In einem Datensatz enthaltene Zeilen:
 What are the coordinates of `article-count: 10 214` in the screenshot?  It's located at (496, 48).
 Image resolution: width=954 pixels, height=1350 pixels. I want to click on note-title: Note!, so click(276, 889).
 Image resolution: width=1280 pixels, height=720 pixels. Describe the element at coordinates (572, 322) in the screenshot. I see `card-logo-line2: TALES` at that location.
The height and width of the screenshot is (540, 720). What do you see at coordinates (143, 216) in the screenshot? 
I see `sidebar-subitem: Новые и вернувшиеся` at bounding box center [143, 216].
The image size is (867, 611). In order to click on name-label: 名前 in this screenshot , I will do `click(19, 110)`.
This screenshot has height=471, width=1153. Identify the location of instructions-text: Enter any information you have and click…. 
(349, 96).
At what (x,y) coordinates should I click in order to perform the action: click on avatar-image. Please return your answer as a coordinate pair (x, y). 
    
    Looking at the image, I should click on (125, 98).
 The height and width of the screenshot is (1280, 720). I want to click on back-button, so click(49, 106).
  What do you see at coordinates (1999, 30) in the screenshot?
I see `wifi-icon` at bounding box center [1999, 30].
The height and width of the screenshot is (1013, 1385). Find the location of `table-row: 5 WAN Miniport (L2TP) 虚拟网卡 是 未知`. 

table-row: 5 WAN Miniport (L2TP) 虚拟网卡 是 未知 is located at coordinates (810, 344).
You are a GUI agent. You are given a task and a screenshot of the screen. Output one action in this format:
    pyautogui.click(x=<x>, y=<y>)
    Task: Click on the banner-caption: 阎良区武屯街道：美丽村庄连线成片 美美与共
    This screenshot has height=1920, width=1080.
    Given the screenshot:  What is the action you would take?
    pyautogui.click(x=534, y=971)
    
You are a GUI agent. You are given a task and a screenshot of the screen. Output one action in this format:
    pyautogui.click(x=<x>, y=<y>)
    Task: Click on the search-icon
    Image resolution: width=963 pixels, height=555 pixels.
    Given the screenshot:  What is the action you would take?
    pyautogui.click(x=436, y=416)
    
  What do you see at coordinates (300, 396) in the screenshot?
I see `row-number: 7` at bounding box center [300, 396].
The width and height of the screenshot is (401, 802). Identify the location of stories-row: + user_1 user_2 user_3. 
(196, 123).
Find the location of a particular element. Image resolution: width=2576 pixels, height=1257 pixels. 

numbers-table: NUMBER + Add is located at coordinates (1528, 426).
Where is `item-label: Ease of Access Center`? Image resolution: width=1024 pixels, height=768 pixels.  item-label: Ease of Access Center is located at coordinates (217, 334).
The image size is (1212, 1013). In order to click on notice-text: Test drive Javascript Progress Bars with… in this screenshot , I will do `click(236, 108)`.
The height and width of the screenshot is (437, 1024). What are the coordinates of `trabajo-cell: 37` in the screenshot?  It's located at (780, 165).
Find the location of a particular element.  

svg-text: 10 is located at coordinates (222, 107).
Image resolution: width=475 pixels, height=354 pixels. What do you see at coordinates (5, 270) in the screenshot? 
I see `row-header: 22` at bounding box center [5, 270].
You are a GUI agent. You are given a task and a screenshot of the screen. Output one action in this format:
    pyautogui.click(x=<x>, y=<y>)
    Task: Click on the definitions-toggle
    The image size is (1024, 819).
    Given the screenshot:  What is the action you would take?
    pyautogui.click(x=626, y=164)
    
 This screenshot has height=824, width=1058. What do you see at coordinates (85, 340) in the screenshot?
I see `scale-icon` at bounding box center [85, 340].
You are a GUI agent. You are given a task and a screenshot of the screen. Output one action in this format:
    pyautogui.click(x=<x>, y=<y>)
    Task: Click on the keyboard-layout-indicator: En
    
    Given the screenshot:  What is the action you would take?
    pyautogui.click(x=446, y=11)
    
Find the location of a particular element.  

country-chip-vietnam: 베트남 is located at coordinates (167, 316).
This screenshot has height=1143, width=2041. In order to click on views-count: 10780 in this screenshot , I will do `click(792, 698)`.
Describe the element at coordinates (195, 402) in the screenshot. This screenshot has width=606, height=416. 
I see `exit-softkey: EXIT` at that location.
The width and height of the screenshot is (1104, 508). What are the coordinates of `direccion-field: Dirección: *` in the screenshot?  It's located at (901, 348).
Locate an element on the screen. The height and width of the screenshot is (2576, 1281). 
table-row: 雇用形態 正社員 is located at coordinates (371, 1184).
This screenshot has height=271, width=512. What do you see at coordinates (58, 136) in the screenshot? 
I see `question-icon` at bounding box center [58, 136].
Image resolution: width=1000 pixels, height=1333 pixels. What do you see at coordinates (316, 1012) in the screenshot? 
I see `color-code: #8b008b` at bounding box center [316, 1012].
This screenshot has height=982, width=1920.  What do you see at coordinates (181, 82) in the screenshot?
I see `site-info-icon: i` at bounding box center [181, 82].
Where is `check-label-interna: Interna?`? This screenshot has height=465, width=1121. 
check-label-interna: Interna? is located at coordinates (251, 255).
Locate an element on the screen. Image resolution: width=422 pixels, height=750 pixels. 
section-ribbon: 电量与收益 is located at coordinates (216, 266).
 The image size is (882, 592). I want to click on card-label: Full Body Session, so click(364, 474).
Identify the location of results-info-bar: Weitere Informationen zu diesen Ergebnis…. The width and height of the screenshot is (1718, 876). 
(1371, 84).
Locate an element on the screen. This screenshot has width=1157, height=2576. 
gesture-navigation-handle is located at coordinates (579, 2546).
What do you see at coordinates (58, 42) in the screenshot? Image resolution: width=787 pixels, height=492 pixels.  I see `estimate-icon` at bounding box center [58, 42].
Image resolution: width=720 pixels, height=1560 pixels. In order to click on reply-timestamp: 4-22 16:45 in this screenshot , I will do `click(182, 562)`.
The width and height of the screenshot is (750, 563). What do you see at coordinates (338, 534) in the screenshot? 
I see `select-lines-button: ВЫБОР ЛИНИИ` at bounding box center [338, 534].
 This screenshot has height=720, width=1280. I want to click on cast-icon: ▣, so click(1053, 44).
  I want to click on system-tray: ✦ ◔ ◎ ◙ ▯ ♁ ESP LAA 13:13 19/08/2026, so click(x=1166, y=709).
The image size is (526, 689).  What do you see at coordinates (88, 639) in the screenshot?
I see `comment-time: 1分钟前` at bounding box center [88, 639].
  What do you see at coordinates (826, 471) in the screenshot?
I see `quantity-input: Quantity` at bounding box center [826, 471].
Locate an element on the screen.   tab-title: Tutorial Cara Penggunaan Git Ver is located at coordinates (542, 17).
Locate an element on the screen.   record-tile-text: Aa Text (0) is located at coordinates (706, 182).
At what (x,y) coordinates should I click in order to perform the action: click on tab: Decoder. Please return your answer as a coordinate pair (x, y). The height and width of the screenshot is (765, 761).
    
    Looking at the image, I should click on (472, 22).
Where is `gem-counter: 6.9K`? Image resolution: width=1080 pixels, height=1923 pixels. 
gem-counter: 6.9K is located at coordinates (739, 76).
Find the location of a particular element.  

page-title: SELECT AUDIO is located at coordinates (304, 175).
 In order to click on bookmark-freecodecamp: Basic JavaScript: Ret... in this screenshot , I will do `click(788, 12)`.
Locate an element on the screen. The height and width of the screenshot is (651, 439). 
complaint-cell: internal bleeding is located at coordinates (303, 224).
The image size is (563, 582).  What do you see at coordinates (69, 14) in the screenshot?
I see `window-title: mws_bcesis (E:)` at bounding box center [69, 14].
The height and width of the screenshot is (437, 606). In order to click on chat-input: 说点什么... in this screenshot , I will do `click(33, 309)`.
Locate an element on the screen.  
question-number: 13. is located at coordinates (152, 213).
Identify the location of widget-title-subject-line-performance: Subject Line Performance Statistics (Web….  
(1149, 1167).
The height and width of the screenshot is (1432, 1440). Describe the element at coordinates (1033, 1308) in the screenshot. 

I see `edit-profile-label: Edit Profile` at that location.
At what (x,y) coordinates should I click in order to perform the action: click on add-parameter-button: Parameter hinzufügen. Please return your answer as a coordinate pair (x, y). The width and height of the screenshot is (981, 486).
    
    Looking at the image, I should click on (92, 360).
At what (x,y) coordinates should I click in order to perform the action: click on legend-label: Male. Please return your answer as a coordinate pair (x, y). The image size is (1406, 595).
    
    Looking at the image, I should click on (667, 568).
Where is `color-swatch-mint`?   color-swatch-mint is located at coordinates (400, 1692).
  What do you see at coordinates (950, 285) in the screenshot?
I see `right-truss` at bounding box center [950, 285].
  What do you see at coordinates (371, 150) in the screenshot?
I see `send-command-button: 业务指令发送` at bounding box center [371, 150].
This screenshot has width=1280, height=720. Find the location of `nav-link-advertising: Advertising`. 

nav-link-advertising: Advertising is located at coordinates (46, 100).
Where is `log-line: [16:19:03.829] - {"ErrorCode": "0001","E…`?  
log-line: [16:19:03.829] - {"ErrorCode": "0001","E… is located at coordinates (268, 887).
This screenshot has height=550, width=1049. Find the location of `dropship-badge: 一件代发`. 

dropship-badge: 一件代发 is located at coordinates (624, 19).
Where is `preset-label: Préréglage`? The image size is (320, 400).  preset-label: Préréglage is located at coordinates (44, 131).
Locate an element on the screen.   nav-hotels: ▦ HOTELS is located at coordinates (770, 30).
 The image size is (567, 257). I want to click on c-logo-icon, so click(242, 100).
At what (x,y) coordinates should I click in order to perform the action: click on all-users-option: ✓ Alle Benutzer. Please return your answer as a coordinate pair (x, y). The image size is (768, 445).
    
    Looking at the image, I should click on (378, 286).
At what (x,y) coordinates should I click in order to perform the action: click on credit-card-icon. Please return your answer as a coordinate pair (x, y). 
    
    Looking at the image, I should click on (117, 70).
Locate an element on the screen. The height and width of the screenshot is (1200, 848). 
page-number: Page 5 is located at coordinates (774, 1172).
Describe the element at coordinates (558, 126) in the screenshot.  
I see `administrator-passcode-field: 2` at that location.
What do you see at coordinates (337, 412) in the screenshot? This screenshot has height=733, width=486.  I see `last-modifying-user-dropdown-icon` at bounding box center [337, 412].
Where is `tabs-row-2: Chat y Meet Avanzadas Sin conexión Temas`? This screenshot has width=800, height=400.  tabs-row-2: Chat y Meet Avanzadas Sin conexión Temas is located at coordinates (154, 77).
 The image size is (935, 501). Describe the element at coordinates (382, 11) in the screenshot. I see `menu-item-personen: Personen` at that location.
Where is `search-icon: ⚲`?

### ZUR AUFGABE
Gib den Abschnitt vom Anfang der Zeilen bis einschließlich der Zeile mit „pyautogui.click(x=534, y=971)“ als Markdown-Tabelle mit den Spalten „Nr“ und „Zeile“ aus. Leere Zeilen lässt du dabei weg.

### ERGEBNIS DER AUFGABE
| Nr | Zeile |
|---|---|
| 1 |  What are the coordinates of `article-count: 10 214` in the screenshot?  It's located at (496, 48). |
| 2 |  Image resolution: width=954 pixels, height=1350 pixels. I want to click on note-title: Note!, so click(276, 889). |
| 3 |  Image resolution: width=1280 pixels, height=720 pixels. Describe the element at coordinates (572, 322) in the screenshot. I see `card-logo-line2: TALES` at that location. |
| 4 | The height and width of the screenshot is (540, 720). What do you see at coordinates (143, 216) in the screenshot?  |
| 5 | I see `sidebar-subitem: Новые и вернувшиеся` at bounding box center [143, 216]. |
| 6 | The image size is (867, 611). In order to click on name-label: 名前 in this screenshot , I will do `click(19, 110)`. |
| 7 | This screenshot has height=471, width=1153. Identify the location of instructions-text: Enter any information you have and click….  |
| 8 | (349, 96). |
| 9 | At what (x,y) coordinates should I click in order to perform the action: click on avatar-image. Please return your answer as a coordinate pair (x, y).  |
| 10 |     Looking at the image, I should click on (125, 98). |
| 11 |  The height and width of the screenshot is (1280, 720). I want to click on back-button, so click(49, 106). |
| 12 |   What do you see at coordinates (1999, 30) in the screenshot? |
| 13 | I see `wifi-icon` at bounding box center [1999, 30]. |
| 14 | The height and width of the screenshot is (1013, 1385). Find the location of `table-row: 5 WAN Miniport (L2TP) 虚拟网卡 是 未知`.  |
| 15 | table-row: 5 WAN Miniport (L2TP) 虚拟网卡 是 未知 is located at coordinates (810, 344). |
| 16 | You are a GUI agent. You are given a task and a screenshot of the screen. Output one action in this format: |
| 17 |     pyautogui.click(x=<x>, y=<y>) |
| 18 |     Task: Click on the banner-caption: 阎良区武屯街道：美丽村庄连线成片 美美与共 |
| 19 |     This screenshot has height=1920, width=1080. |
| 20 |     Given the screenshot:  What is the action you would take? |
| 21 |     pyautogui.click(x=534, y=971) |